**What the task asks:**
Reproduce the entries verbatim; no pictures.

**The records:**
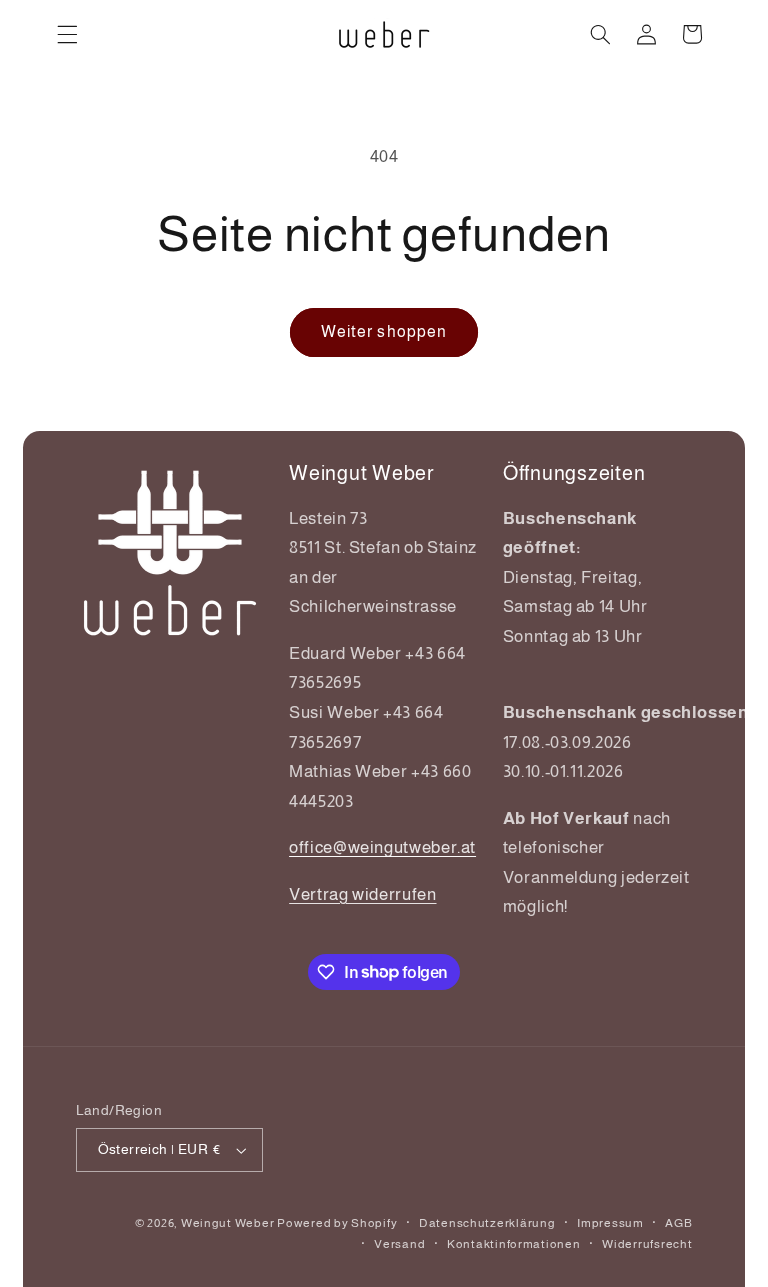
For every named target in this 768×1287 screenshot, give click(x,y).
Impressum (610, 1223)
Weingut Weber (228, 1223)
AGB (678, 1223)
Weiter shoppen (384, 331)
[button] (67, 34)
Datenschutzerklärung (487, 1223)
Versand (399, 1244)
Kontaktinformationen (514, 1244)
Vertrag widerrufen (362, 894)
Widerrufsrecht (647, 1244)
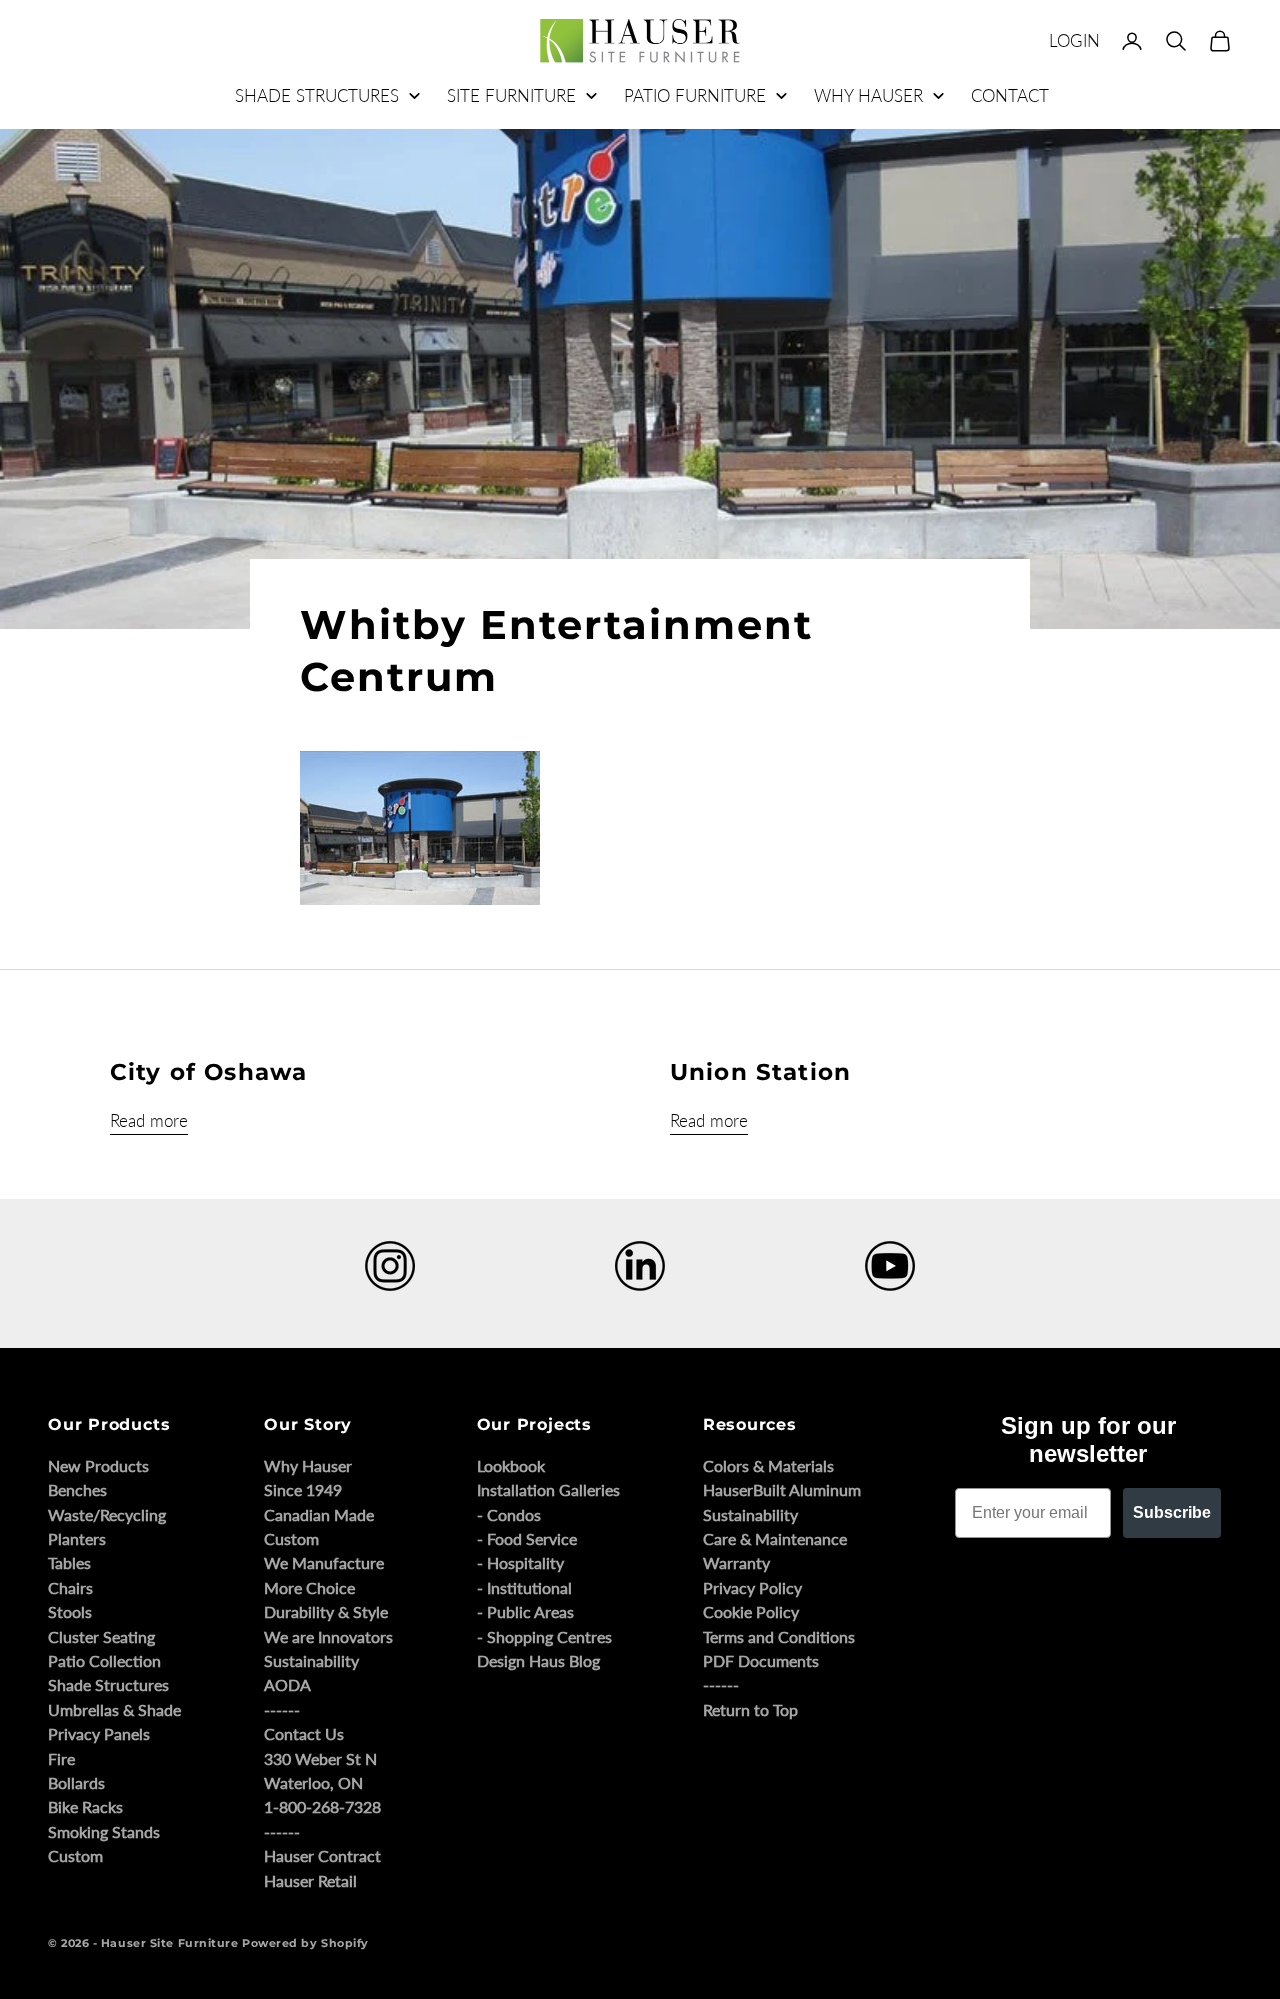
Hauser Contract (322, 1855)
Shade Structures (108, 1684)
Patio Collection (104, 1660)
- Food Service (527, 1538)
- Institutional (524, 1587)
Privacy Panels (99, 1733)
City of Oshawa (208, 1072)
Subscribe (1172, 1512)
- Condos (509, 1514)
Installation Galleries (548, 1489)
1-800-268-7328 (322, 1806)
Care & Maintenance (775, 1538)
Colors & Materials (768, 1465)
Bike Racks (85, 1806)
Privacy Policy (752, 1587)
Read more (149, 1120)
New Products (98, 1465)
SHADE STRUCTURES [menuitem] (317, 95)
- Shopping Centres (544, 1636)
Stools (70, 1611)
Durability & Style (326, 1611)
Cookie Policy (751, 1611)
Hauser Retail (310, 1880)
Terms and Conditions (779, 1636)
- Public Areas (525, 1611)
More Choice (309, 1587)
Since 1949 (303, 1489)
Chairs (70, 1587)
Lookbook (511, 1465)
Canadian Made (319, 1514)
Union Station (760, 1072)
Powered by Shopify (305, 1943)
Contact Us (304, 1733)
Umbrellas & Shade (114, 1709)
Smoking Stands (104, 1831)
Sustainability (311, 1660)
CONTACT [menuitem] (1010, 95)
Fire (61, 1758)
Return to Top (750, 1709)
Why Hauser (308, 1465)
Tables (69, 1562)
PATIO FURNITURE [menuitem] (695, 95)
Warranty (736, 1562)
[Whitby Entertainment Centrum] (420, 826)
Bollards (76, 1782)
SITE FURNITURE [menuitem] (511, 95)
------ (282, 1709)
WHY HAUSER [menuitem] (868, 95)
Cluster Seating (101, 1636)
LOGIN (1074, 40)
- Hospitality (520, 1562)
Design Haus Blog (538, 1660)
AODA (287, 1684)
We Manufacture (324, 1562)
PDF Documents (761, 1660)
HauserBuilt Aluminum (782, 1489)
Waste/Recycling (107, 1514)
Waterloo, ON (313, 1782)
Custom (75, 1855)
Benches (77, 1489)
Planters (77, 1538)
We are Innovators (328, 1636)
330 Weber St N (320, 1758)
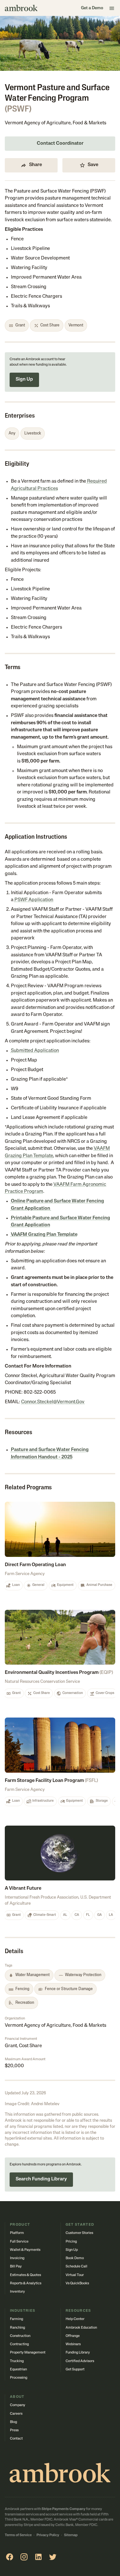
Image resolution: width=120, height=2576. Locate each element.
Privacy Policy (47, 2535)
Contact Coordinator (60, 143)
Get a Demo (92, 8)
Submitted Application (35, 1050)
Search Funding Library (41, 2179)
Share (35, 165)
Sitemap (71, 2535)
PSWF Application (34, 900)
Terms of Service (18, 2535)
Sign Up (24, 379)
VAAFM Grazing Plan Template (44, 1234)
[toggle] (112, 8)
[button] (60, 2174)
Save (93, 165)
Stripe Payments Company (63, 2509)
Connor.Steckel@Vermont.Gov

**Task result:**
For every named target in this 768×1287 screenshot, give click(x,y).
Impressum (610, 1223)
Weingut Weber (228, 1223)
AGB (678, 1223)
Weiter shoppen (384, 331)
[button] (67, 34)
Datenschutzerklärung (487, 1223)
Versand (399, 1244)
Kontaktinformationen (514, 1244)
Vertrag widerrufen (362, 894)
Widerrufsrecht (647, 1244)
Hauser Contract (322, 1855)
Shade Structures (108, 1684)
Patio Collection (104, 1660)
- Food Service (527, 1538)
- Institutional (524, 1587)
Privacy Panels (99, 1733)
City of Oshawa (208, 1072)
Subscribe (1172, 1512)
- Condos (509, 1514)
Installation Galleries (548, 1489)
1-800-268-7328 (322, 1806)
Care & Maintenance (775, 1538)
Colors & Materials (768, 1465)
Bike Racks (85, 1806)
Privacy Policy (752, 1587)
Read more (149, 1120)
New Products (98, 1465)
SHADE STRUCTURES [menuitem] (317, 95)
- Shopping Centres (544, 1636)
Stools (70, 1611)
Durability & Style (326, 1611)
Cookie Policy (751, 1611)
Hauser Retail (310, 1880)
Terms and Conditions (779, 1636)
- Public Areas (525, 1611)
More Choice (309, 1587)
Since 1949 (303, 1489)
Chairs (70, 1587)
Lookbook (511, 1465)
Canadian Made (319, 1514)
Union Station (760, 1072)
Powered by Shopify (305, 1943)
Contact Us (304, 1733)
Umbrellas & Shade (114, 1709)
Smoking Stands (104, 1831)
Sustainability (311, 1660)
CONTACT [menuitem] (1010, 95)
Fire (61, 1758)
Return to Top (750, 1709)
Why Hauser (308, 1465)
Tables (69, 1562)
PATIO FURNITURE [menuitem] (695, 95)
Warranty (736, 1562)
[Whitby Entertainment Centrum] (420, 826)
Bollards (76, 1782)
SITE FURNITURE [menuitem] (511, 95)
------ (282, 1709)
WHY HAUSER [menuitem] (868, 95)
Cluster Seating (101, 1636)
LOGIN (1074, 40)
- Hospitality (520, 1562)
Design Haus Blog (538, 1660)
AODA (287, 1684)
We Manufacture (324, 1562)
PDF Documents (761, 1660)
HauserBuilt Aluminum (782, 1489)
Waste/Recycling (107, 1514)
Waterloo, ON (313, 1782)
Custom (75, 1855)
Benches (77, 1489)
Planters (77, 1538)
We are Innovators (328, 1636)
330 Weber St N (320, 1758)
Image resolution: width=120, height=2576. Locate each element.
Privacy Policy (47, 2535)
Contact Coordinator (60, 143)
Get a Demo (92, 8)
Submitted Application (35, 1050)
Search Funding Library (41, 2179)
Share (35, 165)
Sitemap (71, 2535)
PSWF Application (34, 900)
Terms of Service (18, 2535)
Sign Up (24, 379)
VAAFM Grazing Plan Template (44, 1234)
[toggle] (112, 8)
[button] (60, 2174)
Save (93, 165)
Stripe Payments Company (63, 2509)
Connor.Steckel@Vermont.Gov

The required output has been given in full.